Денис подписал бумагу, поклонился до земли Боборыкину и вышел из съезжей избы.
Пока Денис дошёл до дома, вся его радость улетела далеко-далеко призрачной птицей. Сбылась его давняя мечта: и он сам, и пока не рождённые дети его станут теперь служилыми по отечеству. С поместьем, с работниками. Однако чем больше он думал об этом, тем тяжелее становилось у него на душе.

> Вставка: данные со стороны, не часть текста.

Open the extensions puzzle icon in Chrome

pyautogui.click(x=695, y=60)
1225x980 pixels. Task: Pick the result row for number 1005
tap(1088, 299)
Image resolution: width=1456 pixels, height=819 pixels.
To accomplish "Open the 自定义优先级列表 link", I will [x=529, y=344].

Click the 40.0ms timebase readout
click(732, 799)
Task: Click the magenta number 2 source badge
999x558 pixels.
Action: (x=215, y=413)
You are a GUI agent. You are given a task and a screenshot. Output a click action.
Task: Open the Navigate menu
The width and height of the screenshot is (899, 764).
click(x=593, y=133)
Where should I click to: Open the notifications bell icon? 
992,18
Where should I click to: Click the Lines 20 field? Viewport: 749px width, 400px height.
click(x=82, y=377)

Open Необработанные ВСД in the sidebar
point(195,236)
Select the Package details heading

В караульную избу Денис вернулся в полной растерянности.
— Испоместили нас с тобой, голубка моя, — сказал он жене с порога. — Вирь-атя наша теперь.
— Лучше б серебра дали, — тяжело вздохнула Варвара.
— Верно вздыхаешь, Толганя! Наказов целый воз. И деревню защищай, и тягло с крестьян тряси, и церковь построй, и доспехи с оружием справь — себе и двум ратникам. Ещё окстить всех надо… С людьми тебе гутарить придётся. Ты ж мокшанка, не я… Справимся?
— Разве что Ведь-ава поможет…
-
[1] Примерно через полчаса: скорость зимородка в полёте — примерно 80 километров в час.
[2]Переймы схватывают — старое тамбовское выражение. То же, что «шарики за ролики зашли».
[3]«Кона шкайсь начфты, ся шкайсь косьфты» (мокш.) — Какой бог намочит, тот и высушит.
[4]Сорока — женский головной убор. На Тамбовщине его носили и русские, и мокшане.
[5] Напомню, что городовые сыны боярские — это низшая ступень феодальной иерархии. Наделы у них были меньше, чем у дворян, а доспехи и оружие хуже. В дальние походы их брали реже.
[6]200 четей — 110 га. Средний поместный оклад недавно повёрстанных сынов боярских.